MEXICO CITY – Mexican environmental authorities loaded eight lions, two lynxes, a puma and a coyote aboard two military planes for a trip to a Colorado wildlife sanctuary on Wednesday, after the animals were found mistreated or abandoned.
The flight aboard two Mexican Navy transport aircraft was the second installment in an airlift that will eventually take about two dozen animals to The Wild Animal Sanctuary in Keenesburg, Colorado.
Guillermo Haro Belchez, head of the Mexican federal agency for the protection of the environment, said the animals’ new home will be a “safe refuge where they will receive the best care possible.”

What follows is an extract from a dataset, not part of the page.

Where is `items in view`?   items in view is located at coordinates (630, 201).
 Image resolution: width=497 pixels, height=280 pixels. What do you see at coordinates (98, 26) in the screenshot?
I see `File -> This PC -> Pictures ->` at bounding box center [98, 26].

“The animals are not bought, sold, negotiated or are mistreated in anyway,” he said, according to Mexican newspaper La Jornada. “They will be given all the opportunities so they can live normally.”
He added: “Their new home is the biggest sanctuary in the world for carnivores with more than 400 rescued lions, tigers, bears and wolves, among others living freely on 291 hectares (720 acres). This sanctuary, unique in the world, has rescued and rehabilitated more than a thousand of animals.”
Biologist Ignacio Millan said it was the first time Mexico's Navy had participated in the animal relocation effort.
Millan said the lions, lynxes and puma had been taken from private homes, zoos or circuses where they were often mistreated.
The coyote, named Cancan, had been used in witchcraft ceremonies.
The lions’ names are Zimbas and Jupiter; the lionesses Sanshai, Andromeda, Venus, Terra, Luna and Miranda; the puma’s name is Pakal and the lynxes Negro and Silvestre.
Millan said that nine tigers still remain to be transferred to the 720-acre (291-hectare) sanctuary, where animals can roam relatively freely.
Mexico's recently enacted ban on exotic animal performances in circuses is expected to increase the number of animals that are either abandoned or left in poor condition, because many circus owners say they can't afford to maintain non-performing animals.